BEGIN EXTRACTED MATERIAL
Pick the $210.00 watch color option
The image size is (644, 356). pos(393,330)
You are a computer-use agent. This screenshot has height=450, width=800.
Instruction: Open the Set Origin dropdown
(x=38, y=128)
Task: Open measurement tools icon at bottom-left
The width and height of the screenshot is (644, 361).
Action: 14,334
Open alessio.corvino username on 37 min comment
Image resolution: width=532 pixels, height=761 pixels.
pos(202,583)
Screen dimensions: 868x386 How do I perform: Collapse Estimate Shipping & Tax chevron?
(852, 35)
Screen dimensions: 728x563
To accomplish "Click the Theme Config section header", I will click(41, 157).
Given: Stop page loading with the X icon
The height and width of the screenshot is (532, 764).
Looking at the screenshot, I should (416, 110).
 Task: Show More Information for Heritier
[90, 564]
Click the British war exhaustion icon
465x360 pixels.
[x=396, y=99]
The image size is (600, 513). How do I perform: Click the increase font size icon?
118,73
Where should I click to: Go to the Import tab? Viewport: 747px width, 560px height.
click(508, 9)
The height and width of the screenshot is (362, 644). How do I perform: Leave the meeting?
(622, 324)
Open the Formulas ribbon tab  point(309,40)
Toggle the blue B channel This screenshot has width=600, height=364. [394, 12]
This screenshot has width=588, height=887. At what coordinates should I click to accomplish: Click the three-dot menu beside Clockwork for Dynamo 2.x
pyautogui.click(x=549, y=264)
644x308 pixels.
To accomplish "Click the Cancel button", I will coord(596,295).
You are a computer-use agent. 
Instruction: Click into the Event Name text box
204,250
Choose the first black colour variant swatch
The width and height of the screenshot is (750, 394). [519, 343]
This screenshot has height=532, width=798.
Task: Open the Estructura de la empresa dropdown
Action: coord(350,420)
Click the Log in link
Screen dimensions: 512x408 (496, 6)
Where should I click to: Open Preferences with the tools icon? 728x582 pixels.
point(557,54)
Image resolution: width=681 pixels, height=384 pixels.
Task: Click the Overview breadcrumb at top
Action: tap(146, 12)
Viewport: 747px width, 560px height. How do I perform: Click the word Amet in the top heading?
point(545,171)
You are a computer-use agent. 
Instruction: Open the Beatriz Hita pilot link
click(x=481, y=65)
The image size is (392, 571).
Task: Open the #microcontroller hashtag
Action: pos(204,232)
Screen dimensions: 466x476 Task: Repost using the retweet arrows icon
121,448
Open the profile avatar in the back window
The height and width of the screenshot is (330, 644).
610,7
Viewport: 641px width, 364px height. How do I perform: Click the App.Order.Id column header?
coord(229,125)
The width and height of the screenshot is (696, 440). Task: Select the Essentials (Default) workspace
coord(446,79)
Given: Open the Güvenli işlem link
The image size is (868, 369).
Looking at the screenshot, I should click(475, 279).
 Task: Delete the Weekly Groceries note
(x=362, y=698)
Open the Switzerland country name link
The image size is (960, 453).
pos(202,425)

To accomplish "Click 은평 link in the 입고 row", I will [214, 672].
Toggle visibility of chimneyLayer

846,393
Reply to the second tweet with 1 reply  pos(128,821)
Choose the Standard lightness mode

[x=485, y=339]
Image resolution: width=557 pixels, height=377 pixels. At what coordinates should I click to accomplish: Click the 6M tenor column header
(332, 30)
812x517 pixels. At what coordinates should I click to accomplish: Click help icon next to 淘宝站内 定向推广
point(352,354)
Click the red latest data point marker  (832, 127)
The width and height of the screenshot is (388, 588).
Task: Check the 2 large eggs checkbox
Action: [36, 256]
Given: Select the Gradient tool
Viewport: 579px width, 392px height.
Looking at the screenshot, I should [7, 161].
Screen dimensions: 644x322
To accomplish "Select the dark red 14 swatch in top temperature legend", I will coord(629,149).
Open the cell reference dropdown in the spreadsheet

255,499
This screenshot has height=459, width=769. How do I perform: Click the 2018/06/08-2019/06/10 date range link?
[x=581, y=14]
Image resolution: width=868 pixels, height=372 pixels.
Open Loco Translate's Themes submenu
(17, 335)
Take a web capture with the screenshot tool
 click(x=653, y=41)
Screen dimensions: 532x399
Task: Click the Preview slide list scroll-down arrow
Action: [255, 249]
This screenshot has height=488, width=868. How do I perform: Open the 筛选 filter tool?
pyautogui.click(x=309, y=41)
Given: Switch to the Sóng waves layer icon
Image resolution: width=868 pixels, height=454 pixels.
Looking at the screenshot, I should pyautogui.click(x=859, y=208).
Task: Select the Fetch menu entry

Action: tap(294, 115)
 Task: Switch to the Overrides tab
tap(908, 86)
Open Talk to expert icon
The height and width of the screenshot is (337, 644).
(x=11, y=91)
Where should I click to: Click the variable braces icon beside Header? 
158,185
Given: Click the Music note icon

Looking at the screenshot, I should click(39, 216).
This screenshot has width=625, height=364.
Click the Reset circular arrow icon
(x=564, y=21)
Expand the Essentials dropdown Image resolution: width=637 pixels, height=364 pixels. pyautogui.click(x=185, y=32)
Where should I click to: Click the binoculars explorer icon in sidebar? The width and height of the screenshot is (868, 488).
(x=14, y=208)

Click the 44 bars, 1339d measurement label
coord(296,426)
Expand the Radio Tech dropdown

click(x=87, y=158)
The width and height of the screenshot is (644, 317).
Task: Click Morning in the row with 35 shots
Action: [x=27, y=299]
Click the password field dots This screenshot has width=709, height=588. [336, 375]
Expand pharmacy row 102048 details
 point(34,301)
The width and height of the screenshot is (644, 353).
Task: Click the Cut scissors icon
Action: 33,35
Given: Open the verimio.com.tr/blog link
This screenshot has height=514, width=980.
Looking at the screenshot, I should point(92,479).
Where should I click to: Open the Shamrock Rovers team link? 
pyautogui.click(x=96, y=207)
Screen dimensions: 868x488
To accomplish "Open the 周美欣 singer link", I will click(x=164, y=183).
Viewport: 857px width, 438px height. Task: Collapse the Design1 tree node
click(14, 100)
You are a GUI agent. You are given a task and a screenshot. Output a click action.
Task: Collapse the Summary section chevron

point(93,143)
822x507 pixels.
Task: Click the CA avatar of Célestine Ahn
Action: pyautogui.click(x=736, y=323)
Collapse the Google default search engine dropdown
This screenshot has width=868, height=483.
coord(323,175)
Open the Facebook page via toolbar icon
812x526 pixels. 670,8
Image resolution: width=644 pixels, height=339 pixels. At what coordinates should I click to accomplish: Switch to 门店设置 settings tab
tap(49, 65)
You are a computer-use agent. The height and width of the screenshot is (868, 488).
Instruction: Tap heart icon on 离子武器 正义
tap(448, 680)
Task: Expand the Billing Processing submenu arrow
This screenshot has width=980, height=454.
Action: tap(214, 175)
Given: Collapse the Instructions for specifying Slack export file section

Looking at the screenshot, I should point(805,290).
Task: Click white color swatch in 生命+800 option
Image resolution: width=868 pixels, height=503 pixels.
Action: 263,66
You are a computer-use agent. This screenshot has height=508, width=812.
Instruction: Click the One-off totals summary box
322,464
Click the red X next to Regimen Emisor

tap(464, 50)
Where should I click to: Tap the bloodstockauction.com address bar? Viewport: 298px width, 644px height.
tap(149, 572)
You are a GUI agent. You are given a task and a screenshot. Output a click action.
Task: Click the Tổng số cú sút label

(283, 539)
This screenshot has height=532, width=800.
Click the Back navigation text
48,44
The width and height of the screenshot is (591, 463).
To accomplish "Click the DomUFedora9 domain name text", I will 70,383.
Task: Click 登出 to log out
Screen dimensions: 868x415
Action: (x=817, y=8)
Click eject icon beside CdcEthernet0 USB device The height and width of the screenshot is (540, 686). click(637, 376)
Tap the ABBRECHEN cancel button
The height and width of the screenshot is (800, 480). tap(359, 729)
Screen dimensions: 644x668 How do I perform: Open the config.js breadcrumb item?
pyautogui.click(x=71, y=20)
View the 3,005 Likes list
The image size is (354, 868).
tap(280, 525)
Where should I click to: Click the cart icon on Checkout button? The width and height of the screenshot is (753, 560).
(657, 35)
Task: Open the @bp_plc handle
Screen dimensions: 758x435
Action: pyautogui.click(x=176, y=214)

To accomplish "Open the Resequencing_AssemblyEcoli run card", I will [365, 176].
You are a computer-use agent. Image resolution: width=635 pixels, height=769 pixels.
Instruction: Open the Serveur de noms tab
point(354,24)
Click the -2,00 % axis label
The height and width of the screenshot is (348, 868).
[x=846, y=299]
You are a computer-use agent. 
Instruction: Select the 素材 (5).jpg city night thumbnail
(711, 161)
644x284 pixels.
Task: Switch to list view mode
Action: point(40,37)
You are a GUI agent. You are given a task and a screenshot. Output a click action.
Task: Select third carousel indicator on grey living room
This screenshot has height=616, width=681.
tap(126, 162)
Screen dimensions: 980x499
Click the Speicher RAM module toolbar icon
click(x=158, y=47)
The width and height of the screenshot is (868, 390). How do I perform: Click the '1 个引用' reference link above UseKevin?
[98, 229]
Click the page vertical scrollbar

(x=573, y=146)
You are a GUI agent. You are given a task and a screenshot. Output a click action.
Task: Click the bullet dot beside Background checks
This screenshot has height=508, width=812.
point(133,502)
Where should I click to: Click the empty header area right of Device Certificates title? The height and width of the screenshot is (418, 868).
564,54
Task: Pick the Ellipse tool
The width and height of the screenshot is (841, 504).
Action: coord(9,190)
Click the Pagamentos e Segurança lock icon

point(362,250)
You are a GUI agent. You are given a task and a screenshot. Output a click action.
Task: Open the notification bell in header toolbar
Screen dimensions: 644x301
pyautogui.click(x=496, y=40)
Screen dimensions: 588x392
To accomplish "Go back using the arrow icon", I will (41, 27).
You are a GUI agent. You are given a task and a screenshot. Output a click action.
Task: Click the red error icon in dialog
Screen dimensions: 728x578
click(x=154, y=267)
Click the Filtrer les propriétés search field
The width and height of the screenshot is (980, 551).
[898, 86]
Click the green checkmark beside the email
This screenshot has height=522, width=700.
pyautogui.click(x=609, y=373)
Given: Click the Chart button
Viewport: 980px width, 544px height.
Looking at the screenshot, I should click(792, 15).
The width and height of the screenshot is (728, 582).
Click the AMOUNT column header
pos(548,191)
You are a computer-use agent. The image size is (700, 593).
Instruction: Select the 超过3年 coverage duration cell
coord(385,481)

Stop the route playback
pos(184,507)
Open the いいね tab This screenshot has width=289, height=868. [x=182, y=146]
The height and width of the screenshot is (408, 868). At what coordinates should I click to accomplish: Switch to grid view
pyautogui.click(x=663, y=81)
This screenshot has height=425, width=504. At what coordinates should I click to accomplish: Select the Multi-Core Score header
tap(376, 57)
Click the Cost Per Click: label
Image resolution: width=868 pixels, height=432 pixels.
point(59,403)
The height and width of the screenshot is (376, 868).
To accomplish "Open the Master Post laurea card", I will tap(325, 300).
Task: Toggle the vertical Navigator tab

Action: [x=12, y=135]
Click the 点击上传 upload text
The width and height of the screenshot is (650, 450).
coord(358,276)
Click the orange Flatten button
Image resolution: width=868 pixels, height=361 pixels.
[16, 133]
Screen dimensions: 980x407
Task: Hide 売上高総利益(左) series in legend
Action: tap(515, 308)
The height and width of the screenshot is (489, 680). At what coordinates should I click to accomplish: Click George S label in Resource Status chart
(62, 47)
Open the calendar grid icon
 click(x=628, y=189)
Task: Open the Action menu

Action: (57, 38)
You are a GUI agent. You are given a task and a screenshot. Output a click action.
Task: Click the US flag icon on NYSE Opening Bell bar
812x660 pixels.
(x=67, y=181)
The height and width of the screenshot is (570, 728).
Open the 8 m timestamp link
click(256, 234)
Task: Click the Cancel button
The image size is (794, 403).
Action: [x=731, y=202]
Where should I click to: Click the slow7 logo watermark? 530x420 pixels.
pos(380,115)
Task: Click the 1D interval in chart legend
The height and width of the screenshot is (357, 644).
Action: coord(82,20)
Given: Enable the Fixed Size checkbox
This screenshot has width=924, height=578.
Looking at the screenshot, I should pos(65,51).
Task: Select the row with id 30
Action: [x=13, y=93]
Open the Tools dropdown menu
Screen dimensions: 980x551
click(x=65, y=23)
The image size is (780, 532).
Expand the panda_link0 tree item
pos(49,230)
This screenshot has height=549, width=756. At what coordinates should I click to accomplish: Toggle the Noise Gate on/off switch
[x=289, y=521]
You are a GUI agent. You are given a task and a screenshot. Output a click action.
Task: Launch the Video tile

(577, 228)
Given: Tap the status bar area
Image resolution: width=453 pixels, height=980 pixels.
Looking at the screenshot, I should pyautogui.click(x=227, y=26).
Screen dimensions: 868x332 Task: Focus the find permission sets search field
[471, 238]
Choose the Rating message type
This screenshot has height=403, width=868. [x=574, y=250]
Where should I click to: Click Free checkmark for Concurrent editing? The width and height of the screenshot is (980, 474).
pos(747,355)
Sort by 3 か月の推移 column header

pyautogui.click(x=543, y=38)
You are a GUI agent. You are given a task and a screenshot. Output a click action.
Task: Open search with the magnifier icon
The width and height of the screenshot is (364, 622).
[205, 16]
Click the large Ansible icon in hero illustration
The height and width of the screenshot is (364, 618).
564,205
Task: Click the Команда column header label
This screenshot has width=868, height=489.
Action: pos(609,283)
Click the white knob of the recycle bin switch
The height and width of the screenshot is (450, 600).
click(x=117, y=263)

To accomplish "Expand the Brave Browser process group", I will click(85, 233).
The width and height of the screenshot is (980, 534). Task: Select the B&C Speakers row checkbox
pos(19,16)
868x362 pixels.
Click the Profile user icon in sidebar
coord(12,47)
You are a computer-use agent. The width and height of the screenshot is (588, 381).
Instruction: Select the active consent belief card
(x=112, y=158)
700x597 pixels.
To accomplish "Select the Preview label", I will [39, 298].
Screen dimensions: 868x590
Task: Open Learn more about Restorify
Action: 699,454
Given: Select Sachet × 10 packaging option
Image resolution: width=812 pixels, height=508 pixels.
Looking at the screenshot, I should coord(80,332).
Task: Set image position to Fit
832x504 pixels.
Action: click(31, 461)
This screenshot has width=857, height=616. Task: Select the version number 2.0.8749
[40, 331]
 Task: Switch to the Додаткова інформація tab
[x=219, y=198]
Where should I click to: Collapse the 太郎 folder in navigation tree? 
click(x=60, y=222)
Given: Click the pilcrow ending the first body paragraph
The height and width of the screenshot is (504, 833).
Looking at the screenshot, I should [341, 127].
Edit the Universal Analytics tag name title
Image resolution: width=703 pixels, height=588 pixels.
END EXTRACTED MATERIAL
→ THE TASK: Take from the material above the lines running from the one with "Given: Stop page loading with the X icon" through the one with "Toggle the blue", and repeat them exactly, with nothing else.

→ WRITTEN REPLY:
Given: Stop page loading with the X icon
The height and width of the screenshot is (532, 764).
Looking at the screenshot, I should (416, 110).
 Task: Show More Information for Heritier
[90, 564]
Click the British war exhaustion icon
465x360 pixels.
[x=396, y=99]
The image size is (600, 513). How do I perform: Click the increase font size icon?
118,73
Where should I click to: Go to the Import tab? Viewport: 747px width, 560px height.
click(508, 9)
The height and width of the screenshot is (362, 644). How do I perform: Leave the meeting?
(622, 324)
Open the Formulas ribbon tab  point(309,40)
Toggle the blue B channel This screenshot has width=600, height=364. [394, 12]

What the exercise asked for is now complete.